Meningkatnya suhu rata-rata permukaan bumi menyebabkan terjadinya perubahan pada unsur-unsur iklim lainnya, seperti naiknya suhu air laut, meningkatnya penguapan di udara, serta berubahnya pola curah hujan dan tekanan udara yang pada akhirnya mengubah pola iklim dunia. Peristiwa ini kemudian dikenal dengan Perubahan Iklim.

Perubahan iklim sendiri merupakan sebuah fenomena global karena penyebabnya bersifat global, disebabkan oleh aktivitas manusia di seluruh dunia. Selain itu, dampaknya juga bersifat global, dirasakan oleh seluruh mahluk hidup di berbagai belahan dunia.

Oleh karena itu solusinya pun harus bersifat global, namun dalam bentuk aksi lokal di seluruh dunia. Perubahan iklim itu sendiri terjadi secara perlahan dalam jangka waktu yang cukup panjang, antara 50-100 tahun. Walaupun terjadi secara perlahan, perubahan iklim memberikan.

Kalau tidak bisa beradaptasi dengan perubahan iklim, maka ada beberapa dampak yang akan di hadapi, pertama: mempercepat mencairnya es di kutub, kedua: pergeseran musim yang tidak terkendali, ketiga: Peningkatan Permukaan Air Laut, keempat: naik temparatur suhu, dan kelima: bemunculnya berbagai jenis penyakit baru.

Cuplikan Daftar:
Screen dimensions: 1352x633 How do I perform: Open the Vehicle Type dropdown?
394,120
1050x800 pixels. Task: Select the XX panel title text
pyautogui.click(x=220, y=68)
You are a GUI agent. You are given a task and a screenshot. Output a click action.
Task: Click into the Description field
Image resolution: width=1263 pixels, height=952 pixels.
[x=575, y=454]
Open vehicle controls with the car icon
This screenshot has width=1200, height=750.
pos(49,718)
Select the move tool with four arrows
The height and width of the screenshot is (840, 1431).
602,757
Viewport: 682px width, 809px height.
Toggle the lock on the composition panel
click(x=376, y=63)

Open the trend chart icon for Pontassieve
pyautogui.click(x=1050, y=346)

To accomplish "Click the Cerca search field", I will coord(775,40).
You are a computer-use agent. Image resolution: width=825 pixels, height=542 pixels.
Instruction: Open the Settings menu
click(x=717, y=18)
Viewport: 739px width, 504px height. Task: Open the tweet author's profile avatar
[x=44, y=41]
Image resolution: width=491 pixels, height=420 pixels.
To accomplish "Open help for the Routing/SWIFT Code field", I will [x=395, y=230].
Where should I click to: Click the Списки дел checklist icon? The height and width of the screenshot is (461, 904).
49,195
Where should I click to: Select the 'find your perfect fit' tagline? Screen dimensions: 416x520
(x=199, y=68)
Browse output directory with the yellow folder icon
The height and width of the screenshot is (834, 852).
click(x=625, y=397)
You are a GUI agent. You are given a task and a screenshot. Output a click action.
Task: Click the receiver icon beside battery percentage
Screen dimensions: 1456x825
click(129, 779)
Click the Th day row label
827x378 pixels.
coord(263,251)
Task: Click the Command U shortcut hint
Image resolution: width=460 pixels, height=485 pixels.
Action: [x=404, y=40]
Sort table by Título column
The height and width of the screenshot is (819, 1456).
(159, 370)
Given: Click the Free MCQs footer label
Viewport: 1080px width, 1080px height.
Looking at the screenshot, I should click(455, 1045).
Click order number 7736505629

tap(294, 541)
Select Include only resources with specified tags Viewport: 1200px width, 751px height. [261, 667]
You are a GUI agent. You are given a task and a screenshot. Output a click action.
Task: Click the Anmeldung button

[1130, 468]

Tujuan Tugas: Tuliskan ulang kata demi kata bagian dari teks tentang perubahan iklim di atas, mulai dari "Meningkatnya suhu rata-rata" dan terus sampai "perubahan iklim memberikan.".

Jawaban Lengkap:
Meningkatnya suhu rata-rata permukaan bumi menyebabkan terjadinya perubahan pada unsur-unsur iklim lainnya, seperti naiknya suhu air laut, meningkatnya penguapan di udara, serta berubahnya pola curah hujan dan tekanan udara yang pada akhirnya mengubah pola iklim dunia. Peristiwa ini kemudian dikenal dengan Perubahan Iklim.

Perubahan iklim sendiri merupakan sebuah fenomena global karena penyebabnya bersifat global, disebabkan oleh aktivitas manusia di seluruh dunia. Selain itu, dampaknya juga bersifat global, dirasakan oleh seluruh mahluk hidup di berbagai belahan dunia.

Oleh karena itu solusinya pun harus bersifat global, namun dalam bentuk aksi lokal di seluruh dunia. Perubahan iklim itu sendiri terjadi secara perlahan dalam jangka waktu yang cukup panjang, antara 50-100 tahun. Walaupun terjadi secara perlahan, perubahan iklim memberikan.